• The input:
** Begin **
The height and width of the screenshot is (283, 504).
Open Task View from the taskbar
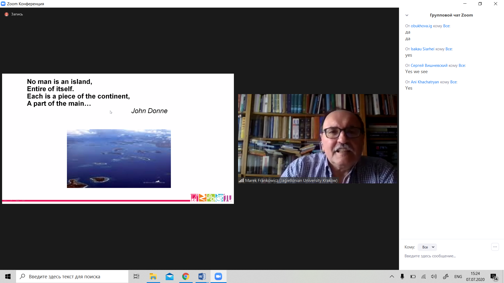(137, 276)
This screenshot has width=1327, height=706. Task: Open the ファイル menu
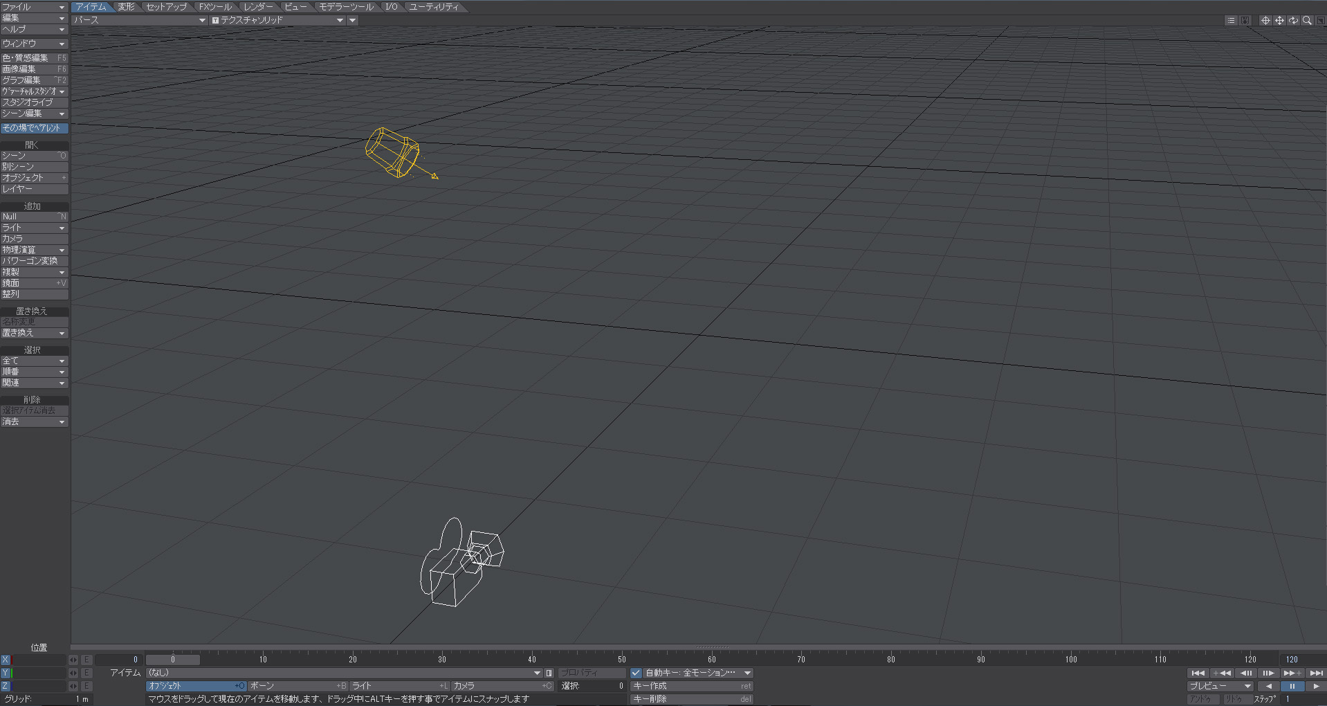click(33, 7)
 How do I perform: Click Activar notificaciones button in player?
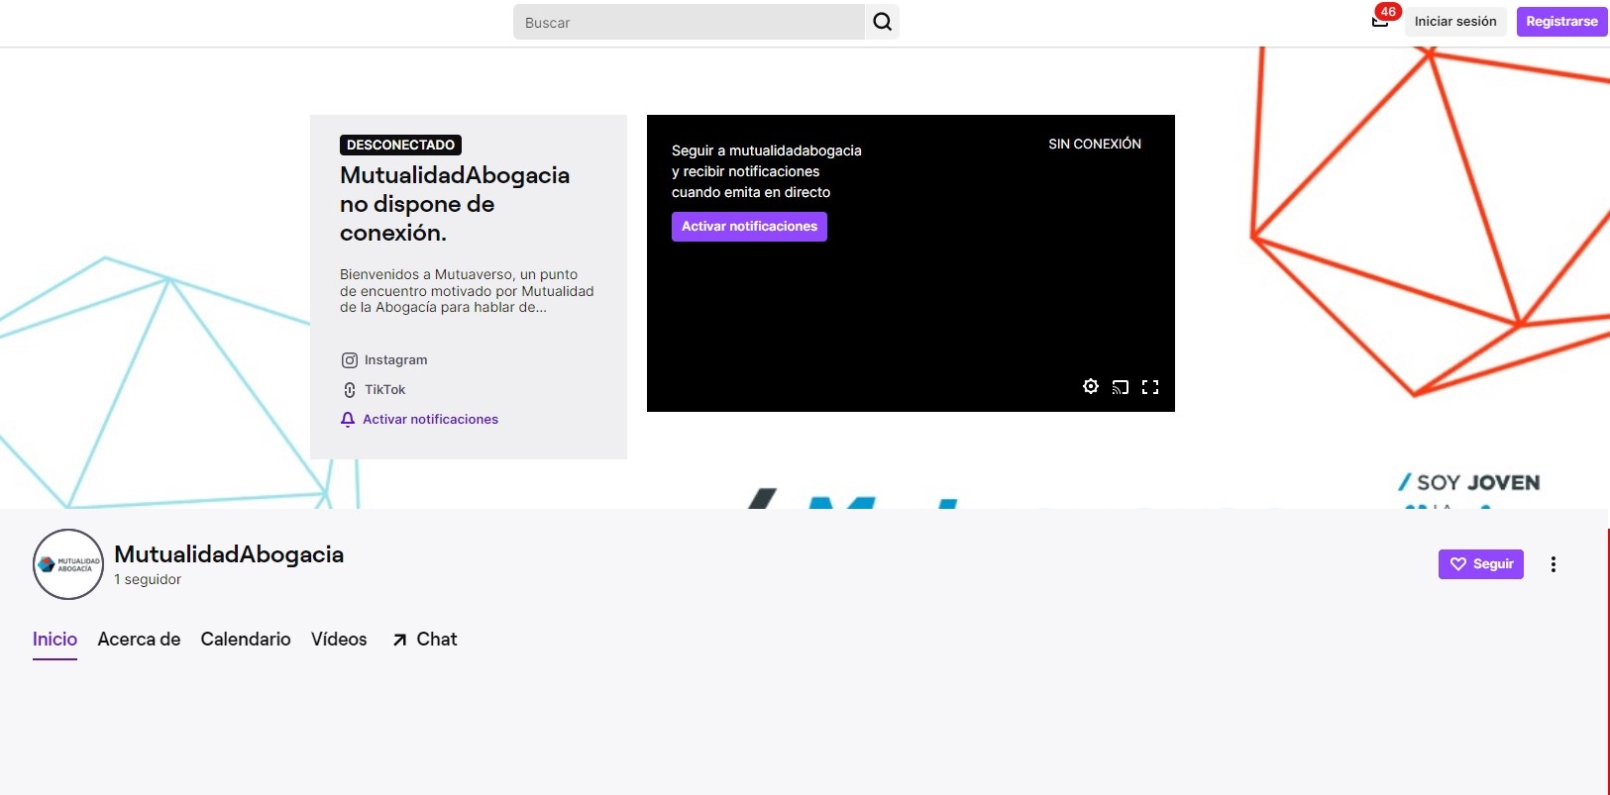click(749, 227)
** End **
** Begin **
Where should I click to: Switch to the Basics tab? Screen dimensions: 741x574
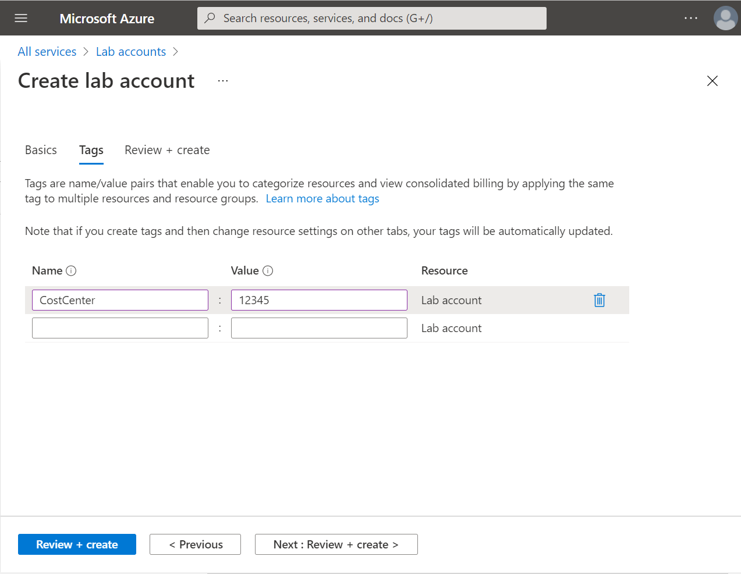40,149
** End **
• What to work on:
Rewrite the lines starting with the line containing "How do I perform: Click" and going on through the line containing "click(749, 227)", requests included, adding -62 to every coordinate in the answers. Leave out the pictures.

• Response to the task:
 How do I perform: Click Activar notificaciones button in player?
click(687, 165)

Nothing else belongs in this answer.